OSLO (Reuters) – Norway plans to use the three vaccines developed by Moderna, AstraZeneca, Pfizer and BioNTech in its first push to inoculate its population against COVID-19, Norway’s health minister said on Friday.
In the first quarter of 2021, Oslo expects to receive a total of 2.5 million doses, covering 1.25 million people – or 23% of the population, pending approval of the vaccines from European regulators.
The doses would roughly cover the 1.3 million people in Norway who are considered in risk groups, Health Minister Bent Hoeie said, while the 340,000 health personnel in contact with patients would have to wait.
Non-EU Norway will get access to some of the vaccines obtained by the European Union thanks to Sweden, an EU member that will buy more than it needs and sell them to Norway, right after New Year.
“By Easter, we could be in a completely different situation than today,” Hoeie said.
Norway is proceeding faster than earlier announced; Prime Minister Erna Solberg said in October she expected vaccinations to start in the first half of 2021.
Countries worldwide are trying to vaccinate as quickly as possible as vaccines supplies become available, and decide which population groups should get it first.
Britain on Wednesday became the first nation in the Western world to approve a COVID-19 vaccine, the one developed by Pfizer and BioNTech.
In Norway, the first people to get it will be residents of care homes and those “oldest” living at home, followed by people aged 65 or more plus younger adults with pre-existing conditions.

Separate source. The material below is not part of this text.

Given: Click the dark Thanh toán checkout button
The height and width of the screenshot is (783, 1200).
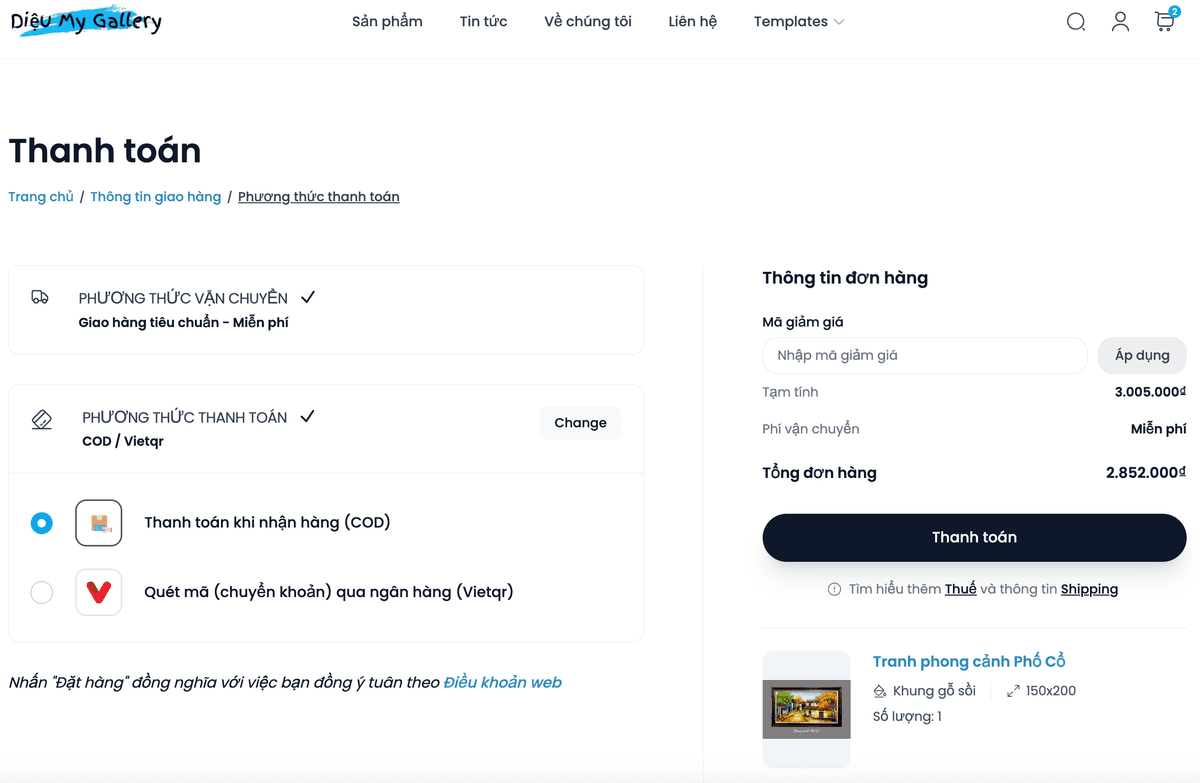Looking at the screenshot, I should pyautogui.click(x=974, y=538).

Oslo will also provide vaccines free of charge and make them part of the country’s national vaccination programme.
(GRAPHIC: Norway weekly COVID-19 infections – https://graphics.reuters.com/HEALTH-CORONAVIRUS/NORWAY-VACCINE/bdwvklolgpm/chart.png)
The number of infections has slowed in recent weeks after the government reintroduced restrictions a month ago.
Norway’s 14-day cumulative number of COVID-19 cases per 100,000 inhabitants was 116.4 as of Friday, fourth-lowest in Europe behind Iceland, Ireland and Finland, according to the European Centre for Disease Prevention and Control.